На этот раз бородатый, невысокий и еще более упитанный швейцар (то ли итальянских, то ли греческих кровей) и тоже за пятьдесят, приложивший в почтении пальцы в белой лайковой перчатке к козырьку своей форменной фуражки.
— Доброе утро, Филипп.
Он не стал обнажать свою седую и очень кучерявую голову, сразу переключился на одну из створок входных дверей и раскрыл ее настежь перед особо почетными жильцами.
Ты впервые за это утро вздрогнула не от голоса и ощутимых воздействий человека за твоей спиной. В лицо, по ногам, да и вообще на всю тебя обрушилось оглушительным ударом холодного обжигающего воздуха, какофонией смешанных и очень громких звуков, и движением — беспрестанным движением всего и вся… Это был самый мощный залп из всех возможных орудий, которым тебя встретил внешний мир — слишком неожиданный и резкий, слишком сильный и буквально забивающий.

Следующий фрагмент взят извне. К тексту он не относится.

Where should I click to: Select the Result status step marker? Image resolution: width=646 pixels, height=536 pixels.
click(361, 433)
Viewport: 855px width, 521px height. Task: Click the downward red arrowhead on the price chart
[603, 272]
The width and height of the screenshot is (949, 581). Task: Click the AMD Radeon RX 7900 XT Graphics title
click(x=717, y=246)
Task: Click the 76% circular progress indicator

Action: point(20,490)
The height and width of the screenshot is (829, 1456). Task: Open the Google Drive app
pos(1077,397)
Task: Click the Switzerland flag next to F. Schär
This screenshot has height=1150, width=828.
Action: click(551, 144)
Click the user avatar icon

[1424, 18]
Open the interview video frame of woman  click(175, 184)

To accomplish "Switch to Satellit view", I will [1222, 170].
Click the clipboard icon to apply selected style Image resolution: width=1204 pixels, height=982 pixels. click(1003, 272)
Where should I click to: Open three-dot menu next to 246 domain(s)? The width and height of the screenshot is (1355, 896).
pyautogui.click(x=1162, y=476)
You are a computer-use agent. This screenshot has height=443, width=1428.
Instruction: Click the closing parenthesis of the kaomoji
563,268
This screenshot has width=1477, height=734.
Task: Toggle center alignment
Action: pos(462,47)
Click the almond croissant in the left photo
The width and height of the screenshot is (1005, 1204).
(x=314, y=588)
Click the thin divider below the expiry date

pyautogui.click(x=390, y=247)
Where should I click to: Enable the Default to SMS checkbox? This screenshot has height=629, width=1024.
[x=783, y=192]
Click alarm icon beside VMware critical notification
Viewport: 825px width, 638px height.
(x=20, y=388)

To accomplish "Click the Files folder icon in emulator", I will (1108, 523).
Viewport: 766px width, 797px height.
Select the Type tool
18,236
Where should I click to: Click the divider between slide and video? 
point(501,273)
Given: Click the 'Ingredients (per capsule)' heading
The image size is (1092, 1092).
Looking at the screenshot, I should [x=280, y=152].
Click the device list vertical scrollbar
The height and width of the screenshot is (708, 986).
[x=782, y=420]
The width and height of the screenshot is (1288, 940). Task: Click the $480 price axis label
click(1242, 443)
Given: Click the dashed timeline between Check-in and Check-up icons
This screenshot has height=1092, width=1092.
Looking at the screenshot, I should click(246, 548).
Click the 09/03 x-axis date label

Не удивительно, что ты замерла перед распахнутой дверью, будто тебя на самом деле контузило и пригвоздило к месту. Ты не только забыла, как выглядит жизнь огромного мегаполиса, ты успела забыть, что когда-то жила там сама, по крайней мере умела и хотела жить.
Два дня, господи, всего два дня… а ты чувствуешь себя, как тот дикарь, которого привезли с заповедных островов в большую цивилизацию абсолютно чуждого для тебя мира странных людей.
— Эллис… — давление ладони на твоей спине усилилось, как и тепло поддерживающей-окутывающей тени, как и глубина проникновения звучного голоса Мэндэлла-младшего, почти коснувшегося твоего ушка губами. — Что случилось?
Он издевается? Поскольку на шутку его вопрос явно не тянул.